** start PROVIDED DATA **

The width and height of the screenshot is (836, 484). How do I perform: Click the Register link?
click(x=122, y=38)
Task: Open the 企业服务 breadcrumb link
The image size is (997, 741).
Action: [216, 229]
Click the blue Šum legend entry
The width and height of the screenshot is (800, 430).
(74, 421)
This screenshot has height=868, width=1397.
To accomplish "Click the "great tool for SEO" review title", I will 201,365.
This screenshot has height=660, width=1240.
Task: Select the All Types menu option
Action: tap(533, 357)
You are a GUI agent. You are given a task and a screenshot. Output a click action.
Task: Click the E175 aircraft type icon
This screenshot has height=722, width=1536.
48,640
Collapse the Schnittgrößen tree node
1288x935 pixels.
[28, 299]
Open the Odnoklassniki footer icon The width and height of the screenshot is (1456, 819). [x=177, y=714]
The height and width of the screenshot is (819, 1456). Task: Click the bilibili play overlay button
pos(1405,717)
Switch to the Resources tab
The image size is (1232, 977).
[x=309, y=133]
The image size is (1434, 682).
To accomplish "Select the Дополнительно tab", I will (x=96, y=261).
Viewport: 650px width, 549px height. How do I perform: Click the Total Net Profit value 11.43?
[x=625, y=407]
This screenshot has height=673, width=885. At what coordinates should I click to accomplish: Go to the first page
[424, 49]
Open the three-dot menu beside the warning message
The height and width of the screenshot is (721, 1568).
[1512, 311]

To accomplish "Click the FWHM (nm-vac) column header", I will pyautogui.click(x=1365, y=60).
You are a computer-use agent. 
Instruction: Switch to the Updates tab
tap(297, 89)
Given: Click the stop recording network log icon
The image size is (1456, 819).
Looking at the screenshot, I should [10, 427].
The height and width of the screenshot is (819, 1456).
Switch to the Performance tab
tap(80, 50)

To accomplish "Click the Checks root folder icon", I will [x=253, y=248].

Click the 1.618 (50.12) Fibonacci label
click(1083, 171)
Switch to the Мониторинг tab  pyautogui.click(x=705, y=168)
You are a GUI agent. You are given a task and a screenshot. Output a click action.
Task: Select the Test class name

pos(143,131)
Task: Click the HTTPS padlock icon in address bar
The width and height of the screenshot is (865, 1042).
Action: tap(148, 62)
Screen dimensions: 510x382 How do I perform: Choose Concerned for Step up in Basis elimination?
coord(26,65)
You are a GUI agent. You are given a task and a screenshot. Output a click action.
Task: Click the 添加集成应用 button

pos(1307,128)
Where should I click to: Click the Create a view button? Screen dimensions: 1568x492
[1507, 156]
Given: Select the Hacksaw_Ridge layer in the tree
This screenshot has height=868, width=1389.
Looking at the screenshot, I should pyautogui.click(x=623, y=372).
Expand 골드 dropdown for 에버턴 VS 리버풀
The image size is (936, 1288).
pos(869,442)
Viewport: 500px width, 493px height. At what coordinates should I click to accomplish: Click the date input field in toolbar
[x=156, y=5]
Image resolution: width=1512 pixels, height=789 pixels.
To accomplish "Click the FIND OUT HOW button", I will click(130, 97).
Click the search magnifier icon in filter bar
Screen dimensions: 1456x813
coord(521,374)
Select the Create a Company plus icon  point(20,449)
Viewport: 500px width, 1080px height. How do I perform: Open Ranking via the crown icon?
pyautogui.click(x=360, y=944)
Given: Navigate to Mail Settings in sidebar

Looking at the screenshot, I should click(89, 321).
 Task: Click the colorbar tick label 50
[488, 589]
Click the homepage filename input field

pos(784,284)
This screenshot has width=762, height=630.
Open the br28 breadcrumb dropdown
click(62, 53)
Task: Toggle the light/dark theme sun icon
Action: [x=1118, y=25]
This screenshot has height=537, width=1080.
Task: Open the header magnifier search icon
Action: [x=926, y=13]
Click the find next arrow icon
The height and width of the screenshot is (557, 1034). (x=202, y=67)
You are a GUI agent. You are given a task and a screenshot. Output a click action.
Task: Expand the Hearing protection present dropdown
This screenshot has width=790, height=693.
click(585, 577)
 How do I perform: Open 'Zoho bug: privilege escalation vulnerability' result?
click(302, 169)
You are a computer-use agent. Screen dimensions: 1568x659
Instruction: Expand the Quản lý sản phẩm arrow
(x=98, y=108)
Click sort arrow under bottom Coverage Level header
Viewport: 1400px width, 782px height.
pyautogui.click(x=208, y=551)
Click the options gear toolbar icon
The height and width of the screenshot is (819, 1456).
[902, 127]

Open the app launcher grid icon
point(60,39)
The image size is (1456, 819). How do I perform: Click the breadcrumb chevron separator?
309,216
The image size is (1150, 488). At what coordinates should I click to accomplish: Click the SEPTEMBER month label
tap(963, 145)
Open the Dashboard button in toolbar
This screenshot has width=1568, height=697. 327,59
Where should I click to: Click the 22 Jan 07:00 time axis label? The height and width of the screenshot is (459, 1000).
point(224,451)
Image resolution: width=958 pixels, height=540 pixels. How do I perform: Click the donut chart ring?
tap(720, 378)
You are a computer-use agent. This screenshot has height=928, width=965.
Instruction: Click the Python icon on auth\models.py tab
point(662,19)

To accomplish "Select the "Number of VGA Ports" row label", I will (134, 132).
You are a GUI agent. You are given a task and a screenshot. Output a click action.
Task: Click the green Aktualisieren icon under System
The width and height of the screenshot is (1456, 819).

** end PROVIDED DATA **

- GOAL OF THE EXERCISE -
Return the lines of the material verbatim, starting at the line that contains "Viewport: 500px width, 493px" and ending at the line that contains "click(585, 577)", with both of those lines included.

- FINAL ANSWER -
Viewport: 500px width, 493px height. At what coordinates should I click to accomplish: Click the date input field in toolbar
[x=156, y=5]
Image resolution: width=1512 pixels, height=789 pixels.
To accomplish "Click the FIND OUT HOW button", I will click(130, 97).
Click the search magnifier icon in filter bar
Screen dimensions: 1456x813
coord(521,374)
Select the Create a Company plus icon  point(20,449)
Viewport: 500px width, 1080px height. How do I perform: Open Ranking via the crown icon?
pyautogui.click(x=360, y=944)
Given: Navigate to Mail Settings in sidebar

Looking at the screenshot, I should click(89, 321).
 Task: Click the colorbar tick label 50
[488, 589]
Click the homepage filename input field

pos(784,284)
This screenshot has width=762, height=630.
Open the br28 breadcrumb dropdown
click(62, 53)
Task: Toggle the light/dark theme sun icon
Action: [x=1118, y=25]
This screenshot has height=537, width=1080.
Task: Open the header magnifier search icon
Action: [x=926, y=13]
Click the find next arrow icon
The height and width of the screenshot is (557, 1034). (x=202, y=67)
You are a GUI agent. You are given a task and a screenshot. Output a click action.
Task: Expand the Hearing protection present dropdown
This screenshot has width=790, height=693.
click(585, 577)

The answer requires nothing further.